Snopes was right. It does get much more anti-God and anti-the Church in the second book. I would not reccommend this book to young children for multiple reasons, though it is compelling reading and I quite enjoyed it.
After successfully bridging between multiple worlds, Lord Asriel (the one with the black magick name) sets about to make war on God, or the Authority. Though it is breifly mentioned that this man has never been at ease with the Church doctrines, ("sacraments, and atonement, and redemption, and suchlike") others who join with him seem to be against what has been done by the Church in the name of God (intercision, which is essentially separating the souls of children from their bodies, thus killing many; male and female castration (mentioned very breifly) of children; and similar horrible things) "That is what the Church does, and every church is the same: control, destroy, obliterate every good feeling."
Therefore, they are determined to start again the war in heaven that Satan lost, and win.
That alone would be cause for concern to parents. But the God that Pullman describes is not a God that I know. If he indeed authorized and endorsed the actions of the Church, he is not a God that I would worship. Instead of turning me against God however, it made me remember how lucky I am to know about the true nature of God, that He is our Heavenly Father who loves us and wants us to be happy. He does not want to "obliterate every good feeling" but wants us to be free of the vices of the world so that we can enjoy true happiness.

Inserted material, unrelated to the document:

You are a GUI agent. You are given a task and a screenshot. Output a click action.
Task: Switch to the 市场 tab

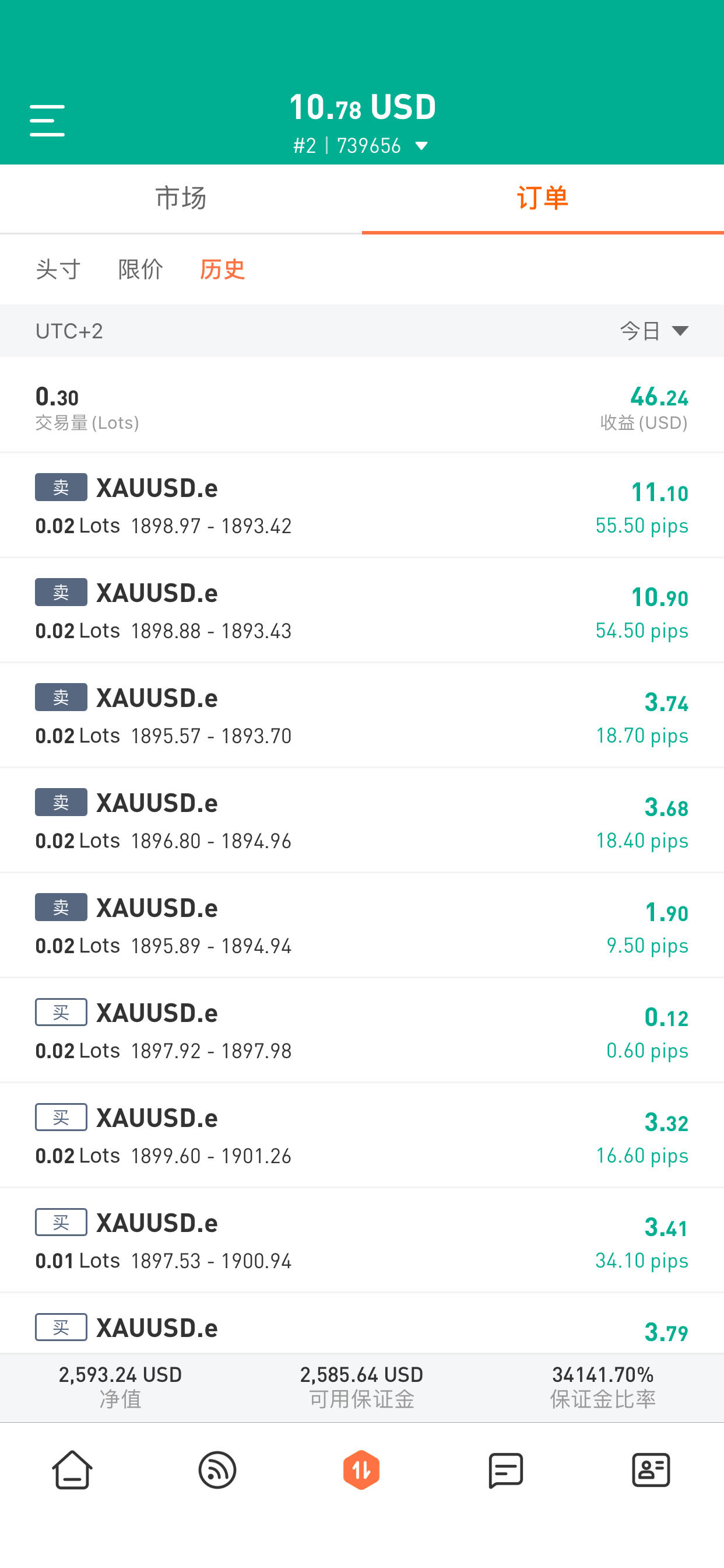click(x=181, y=198)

Instead of making me despise the Church, it reemphasized for me the need for the restoration, so that we could truly understand the nature of God. It made me realize how much others are missing, and want to shout the truth from the rooftops.
I could see easily though, how one who does not have a testimony of the nature of God and their relationship with him could be swayed if they took the fantasy and tried to apply it in their life.